I believe this approach is born out of two sides of the same coin: the fear of man (failure, irrelevance, unimportance) and the poverty mindset of an adopted child (lacking love, safety, comfort, affection). Both are manifestations of the same lie: that God’s love fails me at some step in the transfer of Christ’s blood and resurrection to my everyday life.

I also believe that the way to reclaim faith within the church is to reclaim wonder.

This is the conscious choice of the follower of Christ to wake up in the morning NOT to business as usual and a world they think they know and have some semblance of control over, but to wake up every day to a world of possibilities.

We must take God at his Word, that he is the Lord over all creation, that everything was created and is sustained by his breath, and that he knows absolutely everything, from the death of a sparrow to the exact number of hairs on our heads.

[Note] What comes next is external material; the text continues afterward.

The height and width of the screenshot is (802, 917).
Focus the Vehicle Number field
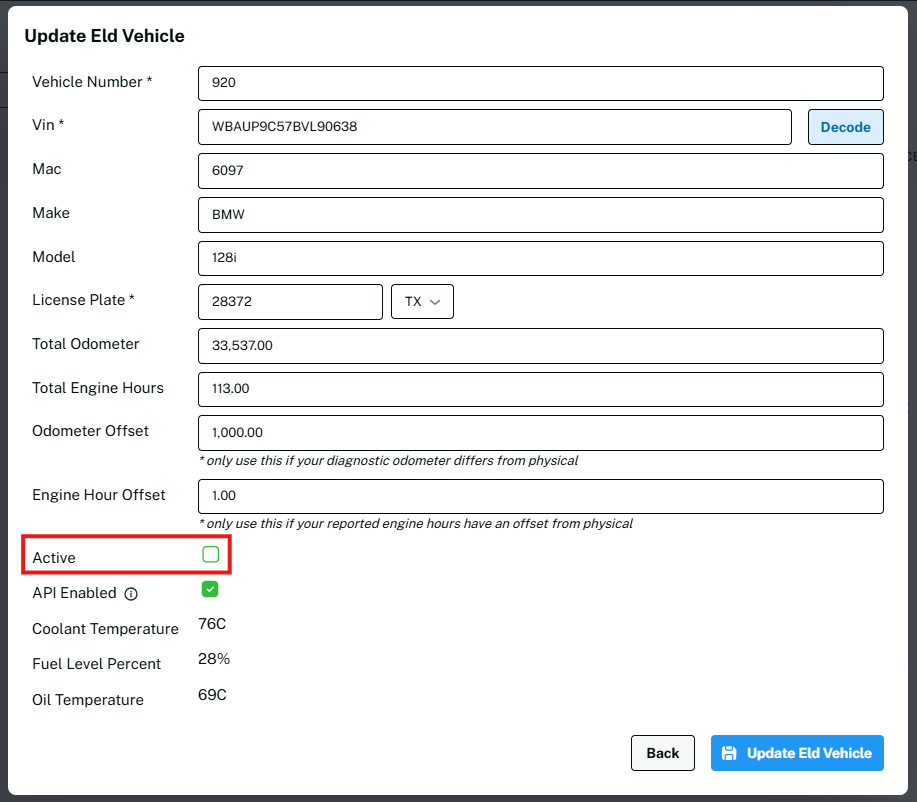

We must believe he is active and alive in the presence of the Holy Spirit, moving in power in and through his church, with the ability to shape and bend “reality” as we know it to accomplish his purposes. We must also understand that he created the order of things in such a way that, rather than having to “bend” reality every time he wants something done, created things acting according to their created purpose accomplish the will of God, because he designed it that way at the beginning and planned every good work for it to do before it existed.

As that goes for us humans, we must understand, believe, and act out of our identity as God originally intended it, which is made possible by the redemptive death and resurrection of Jesus Christ. Then God can use and work through our relationships, our words, our creative acts, our vocations, our families, truly every aspect of our lives that has been submitted to him.

It is when we daily submerge ourselves in the unending ocean of God’s love for us that every aspect of our lives becomes infused with the supernatural.

And when we understand that everything is supernatural, we wake up every morning in wonder.